* WHAT TO PRODUCE
In the listing below, find the line containing "Click the description" and the line containing "Given: Select deputy Бакулін Є.М. in the list". Repeat exactly those two lines and every line between them.

START AVAILABLE DATA

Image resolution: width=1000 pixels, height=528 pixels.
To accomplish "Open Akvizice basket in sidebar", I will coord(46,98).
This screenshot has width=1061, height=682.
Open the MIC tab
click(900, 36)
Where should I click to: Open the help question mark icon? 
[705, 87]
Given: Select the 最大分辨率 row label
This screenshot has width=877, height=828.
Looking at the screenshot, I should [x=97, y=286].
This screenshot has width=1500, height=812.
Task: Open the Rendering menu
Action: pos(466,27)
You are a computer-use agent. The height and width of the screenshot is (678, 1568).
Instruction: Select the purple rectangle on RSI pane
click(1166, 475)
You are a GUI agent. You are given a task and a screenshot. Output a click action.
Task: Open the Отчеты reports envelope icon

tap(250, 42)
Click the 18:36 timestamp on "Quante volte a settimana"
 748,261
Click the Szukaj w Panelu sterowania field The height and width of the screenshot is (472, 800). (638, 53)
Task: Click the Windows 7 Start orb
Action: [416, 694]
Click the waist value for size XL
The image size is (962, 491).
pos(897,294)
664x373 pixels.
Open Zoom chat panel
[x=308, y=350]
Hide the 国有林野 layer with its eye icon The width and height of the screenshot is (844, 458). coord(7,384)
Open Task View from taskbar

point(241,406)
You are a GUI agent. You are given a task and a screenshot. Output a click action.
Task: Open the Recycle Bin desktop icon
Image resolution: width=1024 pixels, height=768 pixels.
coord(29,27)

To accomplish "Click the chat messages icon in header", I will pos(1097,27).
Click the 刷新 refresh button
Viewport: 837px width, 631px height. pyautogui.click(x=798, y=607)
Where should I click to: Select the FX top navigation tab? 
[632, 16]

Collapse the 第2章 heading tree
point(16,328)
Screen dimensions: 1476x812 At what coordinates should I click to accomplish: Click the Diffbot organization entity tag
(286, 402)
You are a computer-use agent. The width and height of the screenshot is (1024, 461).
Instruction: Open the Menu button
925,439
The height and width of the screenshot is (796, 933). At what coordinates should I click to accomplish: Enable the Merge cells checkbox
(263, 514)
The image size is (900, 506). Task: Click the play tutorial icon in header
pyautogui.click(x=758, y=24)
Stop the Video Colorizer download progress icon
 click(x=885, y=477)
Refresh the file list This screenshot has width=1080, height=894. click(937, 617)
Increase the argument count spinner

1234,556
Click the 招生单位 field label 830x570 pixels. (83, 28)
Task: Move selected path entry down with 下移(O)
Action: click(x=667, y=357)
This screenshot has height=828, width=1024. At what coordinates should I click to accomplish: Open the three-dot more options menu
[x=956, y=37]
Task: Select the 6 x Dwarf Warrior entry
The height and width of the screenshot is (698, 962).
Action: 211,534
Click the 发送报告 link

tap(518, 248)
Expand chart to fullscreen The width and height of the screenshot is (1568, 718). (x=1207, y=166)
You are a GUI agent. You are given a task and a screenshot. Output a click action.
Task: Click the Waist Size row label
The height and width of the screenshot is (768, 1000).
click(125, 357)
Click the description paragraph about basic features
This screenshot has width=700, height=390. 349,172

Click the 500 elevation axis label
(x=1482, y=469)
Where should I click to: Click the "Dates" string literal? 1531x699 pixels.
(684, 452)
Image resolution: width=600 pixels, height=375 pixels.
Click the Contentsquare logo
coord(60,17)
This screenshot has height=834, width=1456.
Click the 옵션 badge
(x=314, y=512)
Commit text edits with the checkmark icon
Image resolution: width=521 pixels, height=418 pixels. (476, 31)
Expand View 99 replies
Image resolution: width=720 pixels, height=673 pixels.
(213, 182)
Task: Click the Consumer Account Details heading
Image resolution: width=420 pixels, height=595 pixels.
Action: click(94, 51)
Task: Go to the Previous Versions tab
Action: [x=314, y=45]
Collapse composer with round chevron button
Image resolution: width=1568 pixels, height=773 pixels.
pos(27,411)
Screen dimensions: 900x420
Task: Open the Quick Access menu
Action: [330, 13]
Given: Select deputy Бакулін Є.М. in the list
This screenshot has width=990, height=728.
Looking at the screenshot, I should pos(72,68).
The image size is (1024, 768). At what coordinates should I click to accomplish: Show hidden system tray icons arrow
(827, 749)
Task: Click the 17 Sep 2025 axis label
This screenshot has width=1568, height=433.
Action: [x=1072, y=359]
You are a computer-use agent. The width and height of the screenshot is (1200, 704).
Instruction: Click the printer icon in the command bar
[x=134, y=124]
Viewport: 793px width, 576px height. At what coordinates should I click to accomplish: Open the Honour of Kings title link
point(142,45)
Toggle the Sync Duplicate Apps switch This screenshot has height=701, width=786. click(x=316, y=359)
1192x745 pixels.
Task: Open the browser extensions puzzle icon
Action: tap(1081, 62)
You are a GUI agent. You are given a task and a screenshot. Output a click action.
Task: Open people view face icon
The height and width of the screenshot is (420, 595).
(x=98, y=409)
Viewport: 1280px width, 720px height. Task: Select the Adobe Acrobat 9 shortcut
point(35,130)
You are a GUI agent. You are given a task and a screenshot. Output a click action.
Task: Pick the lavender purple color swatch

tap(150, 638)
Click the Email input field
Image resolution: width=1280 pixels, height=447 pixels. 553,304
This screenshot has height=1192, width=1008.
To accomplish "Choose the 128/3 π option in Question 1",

END AVAILABLE DATA

* TASK ANSWER
Click the description paragraph about basic features
This screenshot has width=700, height=390. 349,172

Click the 500 elevation axis label
(x=1482, y=469)
Where should I click to: Click the "Dates" string literal? 1531x699 pixels.
(684, 452)
Image resolution: width=600 pixels, height=375 pixels.
Click the Contentsquare logo
coord(60,17)
This screenshot has height=834, width=1456.
Click the 옵션 badge
(x=314, y=512)
Commit text edits with the checkmark icon
Image resolution: width=521 pixels, height=418 pixels. (476, 31)
Expand View 99 replies
Image resolution: width=720 pixels, height=673 pixels.
(213, 182)
Task: Click the Consumer Account Details heading
Image resolution: width=420 pixels, height=595 pixels.
Action: click(94, 51)
Task: Go to the Previous Versions tab
Action: [x=314, y=45]
Collapse composer with round chevron button
Image resolution: width=1568 pixels, height=773 pixels.
pos(27,411)
Screen dimensions: 900x420
Task: Open the Quick Access menu
Action: [330, 13]
Given: Select deputy Бакулін Є.М. in the list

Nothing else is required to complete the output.